Martha High & the Soul Cookers, New Morning, Paris

2 juillet 2021.

Éloignée de la scène depuis deux bonnes années, pour cause de problèmes de santé puis de pandémie, Martha High ne cache pas son plaisir à retrouver enfin le public, même si, peut-être par coquetterie, elle se demande si sa « vieille voix » va tenir ! Le plaisir est évidemment partagé par les spectateurs : outre que la chanteuse est la première artiste américaine en tournée à jouer au New Morning depuis la réouverture de juin (même si Boney Fields, résident français de longue date, l’a précédée de quelques semaines), la levée la veille de certaines restrictions permet le retour de la piste de danse, et il ne faut que quelques mots à Tony Match, le batteur des Soul Cookers, pour convaincre la foule, restée sagement assise jusqu’ici, d’envahir le dancefloor avant l’arrivée sur scène de la funky diva. 

Ce sont les Soul Cookers, à savoir le batteur Tony Match et l’organiste Leonardo Corradi renforcés par le guitariste Roy Panebianco qui ouvrent la soirée avec deux instrumentaux en mode soul jazz, dont une version efficace du Cold duck time d’Eddie Harris. Si la pertinence de Match et Corradi, entendus régulièrement avec Fred Wesley au sein du trio Generations, n’est plus une découverte, l’ancrage blues, avec quelques tonalités à la Albert Collins, de Panebianco remplace avantageusement les tentations fusionnantes du précédent titulaire du poste, Eric Wakenius.

Longtemps cantonnée à un rôle de choriste de luxe – chez James Brown et Maceo Parker, quand même –, Martha High n’a réellement lancé sa carrière personnelle, en dehors d’un calamiteux album Salsoul en 1979, qu’il n’y a une douzaine d’années, mais s’est depuis créé un répertoire. C’est avec deux titres de son album de 2009 “It’s High Time”, Stay tonight et You need a woman like me qu’elle ouvre sa prestation, avant de présenter deux titres d’un album annoncé pour ce mois de juillet, “I’ve Got My Senses Back” : la chanson titre et Love unconditional. Ce dernier morceau est l’occasion pour la chanteuse de revenir sur la période écoulée, l’inactivité qui en a été la conséquence – une situation inédite pour elle dans une carrière, selon ses propres dires, de 64 ans –, mais aussi sur le rôle qu’a joué sa foi dans cette période, sujet de la chanson.
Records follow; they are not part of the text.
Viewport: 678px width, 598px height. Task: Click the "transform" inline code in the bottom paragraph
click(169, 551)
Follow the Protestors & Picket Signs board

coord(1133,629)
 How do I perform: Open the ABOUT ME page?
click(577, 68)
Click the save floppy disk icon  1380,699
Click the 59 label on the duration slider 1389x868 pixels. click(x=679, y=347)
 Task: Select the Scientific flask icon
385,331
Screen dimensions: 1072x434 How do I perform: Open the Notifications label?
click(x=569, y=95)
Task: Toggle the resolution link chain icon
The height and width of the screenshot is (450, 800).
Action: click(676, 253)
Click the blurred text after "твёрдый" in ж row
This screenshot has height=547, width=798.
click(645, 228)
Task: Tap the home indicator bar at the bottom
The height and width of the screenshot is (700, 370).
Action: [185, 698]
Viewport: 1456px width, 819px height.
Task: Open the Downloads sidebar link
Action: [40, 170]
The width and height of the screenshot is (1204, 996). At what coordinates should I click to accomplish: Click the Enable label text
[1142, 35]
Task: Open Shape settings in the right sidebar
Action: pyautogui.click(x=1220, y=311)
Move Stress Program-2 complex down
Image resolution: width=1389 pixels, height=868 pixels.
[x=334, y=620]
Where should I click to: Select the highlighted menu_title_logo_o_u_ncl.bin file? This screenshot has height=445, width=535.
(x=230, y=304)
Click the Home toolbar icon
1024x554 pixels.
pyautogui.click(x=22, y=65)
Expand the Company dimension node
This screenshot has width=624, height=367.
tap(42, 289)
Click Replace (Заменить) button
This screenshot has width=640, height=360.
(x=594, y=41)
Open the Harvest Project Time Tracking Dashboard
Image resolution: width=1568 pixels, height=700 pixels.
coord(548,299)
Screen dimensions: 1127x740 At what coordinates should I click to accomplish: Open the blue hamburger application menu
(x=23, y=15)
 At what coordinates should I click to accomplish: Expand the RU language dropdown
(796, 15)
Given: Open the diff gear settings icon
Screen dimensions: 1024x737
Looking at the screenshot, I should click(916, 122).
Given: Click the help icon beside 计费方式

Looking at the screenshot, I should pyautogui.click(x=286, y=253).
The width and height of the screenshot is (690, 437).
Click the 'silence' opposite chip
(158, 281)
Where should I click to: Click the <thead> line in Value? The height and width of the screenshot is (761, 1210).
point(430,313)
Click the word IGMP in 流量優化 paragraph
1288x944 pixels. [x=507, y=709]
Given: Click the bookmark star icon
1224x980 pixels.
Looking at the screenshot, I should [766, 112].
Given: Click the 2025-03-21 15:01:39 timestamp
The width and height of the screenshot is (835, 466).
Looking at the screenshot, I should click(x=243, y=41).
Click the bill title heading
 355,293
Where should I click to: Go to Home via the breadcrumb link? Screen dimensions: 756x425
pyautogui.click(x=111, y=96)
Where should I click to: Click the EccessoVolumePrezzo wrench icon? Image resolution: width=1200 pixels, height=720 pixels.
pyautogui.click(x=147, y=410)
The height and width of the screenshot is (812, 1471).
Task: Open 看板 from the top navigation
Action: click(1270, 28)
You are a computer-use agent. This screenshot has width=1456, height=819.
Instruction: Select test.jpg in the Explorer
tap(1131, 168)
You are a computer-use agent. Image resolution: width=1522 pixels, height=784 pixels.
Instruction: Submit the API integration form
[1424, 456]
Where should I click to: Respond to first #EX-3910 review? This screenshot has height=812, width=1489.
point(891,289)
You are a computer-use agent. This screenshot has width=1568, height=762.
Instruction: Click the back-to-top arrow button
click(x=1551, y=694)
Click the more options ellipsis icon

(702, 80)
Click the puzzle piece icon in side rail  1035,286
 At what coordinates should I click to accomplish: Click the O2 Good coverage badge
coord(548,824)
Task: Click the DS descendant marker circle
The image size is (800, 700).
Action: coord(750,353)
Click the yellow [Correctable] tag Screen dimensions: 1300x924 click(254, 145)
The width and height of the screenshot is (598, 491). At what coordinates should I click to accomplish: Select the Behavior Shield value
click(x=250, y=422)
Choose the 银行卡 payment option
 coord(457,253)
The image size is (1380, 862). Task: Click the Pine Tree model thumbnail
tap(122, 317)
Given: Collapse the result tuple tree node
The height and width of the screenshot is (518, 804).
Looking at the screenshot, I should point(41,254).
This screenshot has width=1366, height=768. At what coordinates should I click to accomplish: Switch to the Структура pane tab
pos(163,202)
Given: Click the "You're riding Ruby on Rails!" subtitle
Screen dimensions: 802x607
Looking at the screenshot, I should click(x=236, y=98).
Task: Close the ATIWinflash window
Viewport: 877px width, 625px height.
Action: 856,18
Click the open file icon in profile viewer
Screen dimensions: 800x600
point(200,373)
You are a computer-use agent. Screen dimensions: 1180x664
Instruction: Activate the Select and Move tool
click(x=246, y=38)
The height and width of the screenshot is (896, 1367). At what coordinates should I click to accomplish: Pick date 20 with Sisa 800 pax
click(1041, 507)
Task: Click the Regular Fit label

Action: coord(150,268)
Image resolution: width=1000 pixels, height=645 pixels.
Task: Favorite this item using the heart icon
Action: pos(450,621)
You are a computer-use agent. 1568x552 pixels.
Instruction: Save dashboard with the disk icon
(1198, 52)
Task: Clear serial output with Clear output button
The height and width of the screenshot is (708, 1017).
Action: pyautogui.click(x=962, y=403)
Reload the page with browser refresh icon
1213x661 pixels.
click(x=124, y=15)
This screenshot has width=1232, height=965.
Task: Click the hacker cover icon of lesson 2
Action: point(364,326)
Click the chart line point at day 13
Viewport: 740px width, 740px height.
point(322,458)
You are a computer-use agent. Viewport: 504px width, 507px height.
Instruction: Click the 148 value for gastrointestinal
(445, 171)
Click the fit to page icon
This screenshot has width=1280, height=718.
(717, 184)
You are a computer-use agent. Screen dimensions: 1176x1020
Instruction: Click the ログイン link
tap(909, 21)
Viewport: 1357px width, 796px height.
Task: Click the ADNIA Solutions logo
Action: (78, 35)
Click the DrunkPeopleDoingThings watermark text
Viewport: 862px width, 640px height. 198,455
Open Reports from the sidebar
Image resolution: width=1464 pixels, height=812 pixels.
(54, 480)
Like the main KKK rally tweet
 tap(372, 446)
Dans un registre plus léger, un medley Clean up woman / Mr. Big Stuff vient stimuler les danseurs et permet à miss High – comme aurait dit le Godfather – de démontrer que, malgré les années qui passent, elle n’a rien perdu vocalement, pas plus qu’au niveau de la présence scénique et de la danse !

Le temps d’un entracte bien mérité, et le trio revient pour deux titres associés à l’univers brownien, Shake everything you’ve got et Gimme some more. Martha High poursuit sur le même thème avec Gonna have a funky good time avant de faire monter la température de quelques degrés supplémentaires avec un Cold sweat à rallonge, prétexte à quelques coups de gorge à l’ancienne et à un superbe solo de Roy Panebianco. Elle calme ensuite le jeu au plan rythmique, mais pas en termes d’intensité avec le sommet du concert, une version magnifique du Love don’t live here anymore de Rose Royce, un titre qu’elle a longtemps chanté en ouverture des concerts de James Brown mais n’avait jamais encore enregistré jusqu’ici. Avec ce morceau, qui figurera sur son prochain album, elle confirme, au-delà de son aisance incontestable dans un registre funk, le fait qu’elle est aussi une grande chanteuse soul, capable d’incarner les mots riches en émotion d’une chanson qu’elle poursuivra même plusieurs minutes sans micro, avant de revenir au funk pour le final.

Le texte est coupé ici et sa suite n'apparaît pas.